The server echoes the client's protocolVersion if present, falling back to 2024-11-05.

tools/list

// Request
{ "jsonrpc": "2.0", "id": 2, "method": "tools/list" }

// Response
{ "jsonrpc": "2.0", "id": 2,
"result": {
"tools": [{
"name": "amadeus_ai_api",
"description": "Search flights via the Amadeus API ...",
"inputSchema": {
"type": "object",
"properties": {
"query": { "type": "string", "description": "Natural-language flight query" }
},
"additionalProperties": true
}
}]
}
}

One endpoint = one playbook = one tool. The tool name comes from metadata.name (slashes replaced with dots for filesystem safety), the description from metadata.description, and the inputSchema from the same infer_ui_schema helper that drives the GUI's workload form. The MCP tool schema and the GUI form stay in sync — there is no separate source of truth.

tools/call

// Request
{ "jsonrpc": "2.0", "id": 3, "method": "tools/call",
"params": {
"name": "amadeus_ai_api",
"arguments": { "query": "JFK to SFO tomorrow" }
}
}

// Response (success)
{ "jsonrpc": "2.0", "id": 3,
"result": {
"content": [{ "type": "text", "text": "Found 3 flights, cheapest $284 ..." }],
"isError": false,
"_meta": {
"noetl_execution_id": "619162855312458297",
"noetl_path": "api_integration/amadeus_ai_api"
}
}
}

The _meta field is non-standard but explicitly permitted by MCP spec.

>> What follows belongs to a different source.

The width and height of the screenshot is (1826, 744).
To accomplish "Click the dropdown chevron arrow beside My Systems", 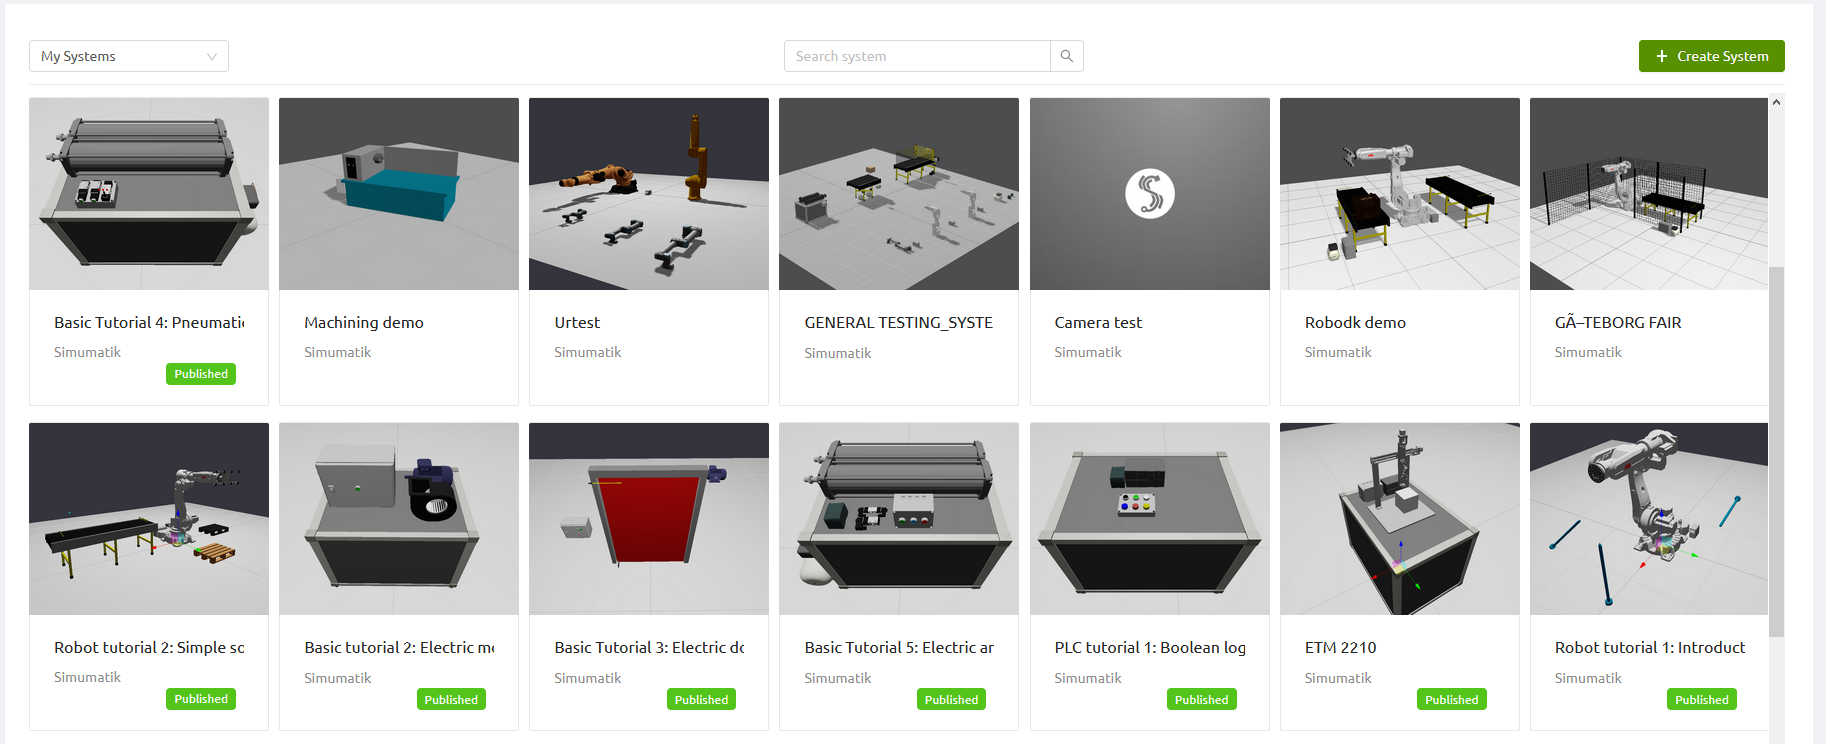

It lets clients stitch the call back into the NoETL event log when they want to.

tools/call is synchronous: the endpoint dispatches the playbook via the standard /api/execute path, polls /api/executions/{id}/status every 1.5s, and returns when the execution reaches a terminal status (or after a 90-second ceiling, in which case the response carries JSON-RPC error code -32011 with the execution_id in error.data so the client can poll separately).

Errors

JSON-RPC errors travel in the response body, not the HTTP status — this is what MCP clients expect. The endpoint returns 200 OK for all protocol-level outcomes (including failures) and only uses non-200 statuses for transport-level problems (malformed body, unhandled crashes).

CodeMeaning
-32601Method not found (caller used an unknown method)
-32602Invalid params (e.g. tool name doesn't match the advertised)
-32603Internal server error
-32010Playbook ran to completion but reported error
-32011Playbook timed out (90s ceiling); execution_id in error.data
-32020Auth backend denied access (mirrors HTTP 401/403)

Auth errors carry error.data.http_status so clients can branch on the original HTTP-level reason.

Opt-in via metadata

A playbook is exposed by default. To explicitly hide a playbook from the MCP endpoint, set:

metadata:
name: internal_only_playbook
exposes_as_mcp: false

exposes_as_mcp is a typed Optional[bool] field on the catalog's PlaybookMetadata Pydantic model — registration validates the shape at register time, so a typo like exposes_as_mcp: "yes" is rejected with HTTP 422 rather than failing later at MCP-call time. Absent or true means "expose"; explicit false means "hide".

Cursor / Claude Desktop integration

Point an MCP client at the endpoint by adding to its config. For Claude Desktop's claude_desktop_config.json:

{
"mcpServers": {
"noetl-amadeus": {
"command": "npx",
"args": ["-y", "@modelcontextprotocol/server-fetch"],
"env": {
"MCP_FETCH_URL": "https://noetl.example.com/api/mcp/playbook/api_integration/amadeus_ai_api/jsonrpc"
}
}
}
}

Or with Cursor's mcp.json:

{
"mcpServers": {
"noetl-amadeus": {
"url": "https://noetl.example.com/api/mcp/playbook/api_integration/amadeus_ai_api/jsonrpc"
}
}
}

Each tool you want to expose gets its own endpoint entry — one endpoint per playbook keeps each tool's authorization scope distinct.

What's not in scope

  • Async tool calls / progress notifications. tools/call is synchronous. MCP spec supports streaming progress events but the SSE plumbing for parent ↔ child execution events isn't wired here yet (tracked separately).
  • Multi-tool endpoints. One endpoint = one playbook. The catalog is the multiplexer — clients pick which endpoint to point at, and each gets independent auth scope.
  • Resource / prompt protocol methods. Just tools. We can add resources/list later if a use case lands; YAGNI for now.